We grow accustomed to the dark

by zinjadu



Series: Wed to Blight [28]
Category: Dragon Age (Video Games), Dragon Age - All Media Types, Dragon Age: Origins
Genre: Anger, Angst, Broodmothers (Dragon Age), Deep Roads (Dragon Age), Dragon Age: Origins Quest - A Paragon of Her Kind, Female Friendship, Gen, Post-Traumatic Stress Disorder - PTSD, Psychological Trauma, Sexual Violence, Traumatized Tabris
Language: English
Status: Completed
Published: 2019-06-02
Updated: 2019-06-02
Packaged: 2020-04-06 01:19:06
Rating: Mature
Warnings: Rape/Non-Con
Chapters: 1
Words: 2,025
Publisher: archiveofourown.org
Story URL: https://archiveofourown.org/works/19052341
Author URL: https://archiveofourown.org/users/zinjadu/pseuds/zinjadu
Summary: The truth of Broodmothers is haunting for most, but for Caitwyn Tabris it brings up all the memories she suppressed in the worst way.TW: memories of sexual trauma and assault.DOUBLE POST TODAY!  Please readOur share of night to bearfirst.

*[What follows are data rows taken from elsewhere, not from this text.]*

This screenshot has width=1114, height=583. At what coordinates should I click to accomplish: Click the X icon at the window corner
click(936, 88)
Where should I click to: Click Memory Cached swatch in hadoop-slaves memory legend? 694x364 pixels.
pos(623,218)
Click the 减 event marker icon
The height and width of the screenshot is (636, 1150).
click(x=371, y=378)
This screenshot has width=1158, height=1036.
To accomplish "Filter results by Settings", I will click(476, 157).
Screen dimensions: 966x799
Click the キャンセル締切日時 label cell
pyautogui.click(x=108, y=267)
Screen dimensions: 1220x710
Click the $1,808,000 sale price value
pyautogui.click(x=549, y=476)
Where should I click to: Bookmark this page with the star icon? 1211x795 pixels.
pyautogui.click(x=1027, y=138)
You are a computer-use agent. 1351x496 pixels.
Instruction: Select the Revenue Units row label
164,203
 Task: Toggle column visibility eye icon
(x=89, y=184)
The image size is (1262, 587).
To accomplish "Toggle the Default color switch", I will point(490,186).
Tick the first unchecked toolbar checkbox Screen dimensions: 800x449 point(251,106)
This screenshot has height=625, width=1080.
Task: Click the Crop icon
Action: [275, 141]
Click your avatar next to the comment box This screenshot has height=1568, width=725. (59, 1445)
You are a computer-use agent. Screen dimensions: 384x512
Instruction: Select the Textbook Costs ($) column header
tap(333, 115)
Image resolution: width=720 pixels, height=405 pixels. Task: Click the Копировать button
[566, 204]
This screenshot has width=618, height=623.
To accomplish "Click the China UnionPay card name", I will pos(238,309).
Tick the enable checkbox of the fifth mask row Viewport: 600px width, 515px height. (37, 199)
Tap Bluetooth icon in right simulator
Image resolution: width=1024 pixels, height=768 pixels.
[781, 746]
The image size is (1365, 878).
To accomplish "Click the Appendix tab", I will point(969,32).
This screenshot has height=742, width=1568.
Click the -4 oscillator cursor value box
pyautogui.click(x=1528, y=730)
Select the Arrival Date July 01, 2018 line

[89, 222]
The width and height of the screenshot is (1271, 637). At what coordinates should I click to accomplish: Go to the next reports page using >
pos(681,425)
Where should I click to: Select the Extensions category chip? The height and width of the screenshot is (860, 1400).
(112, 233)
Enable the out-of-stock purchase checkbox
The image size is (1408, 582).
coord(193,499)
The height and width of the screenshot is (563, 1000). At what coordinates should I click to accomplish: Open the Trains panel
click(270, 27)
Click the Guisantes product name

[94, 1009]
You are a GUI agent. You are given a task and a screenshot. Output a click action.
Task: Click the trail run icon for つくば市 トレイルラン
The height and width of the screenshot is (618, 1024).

	We grow accustomed to the dark

_ Broodmother… _

Caitwyn clenched her jaw, forcing the bile down, refusing to break apart like rotten fruit hitting the ground.  The cavern was vile, the corruption thick and undulating across her skin no matter how hard she tried to shut it away.  The floor itself was  _ flesh _ , and the  _ thing _ sat like a slug in the middle of all the filth.  She ducked underneath a flailing tentacle, standing to lash out with a vicious kick at a genlock, then knocked an arrow, drew and fired, pinning another tentacle to the ground before it tripped Oghren.  Behind her Morrigan let lightning fly from her fingers. The purple energy seared the rotten air as it arced from darkspawn to darkspawn to broodmother, making her, no  _ it _ , scream.  Its shrill cry filled the cavern, and more of its spawn burst forth.  Caitwyn fought and fought and fought, a scream of her own echoing in her mind.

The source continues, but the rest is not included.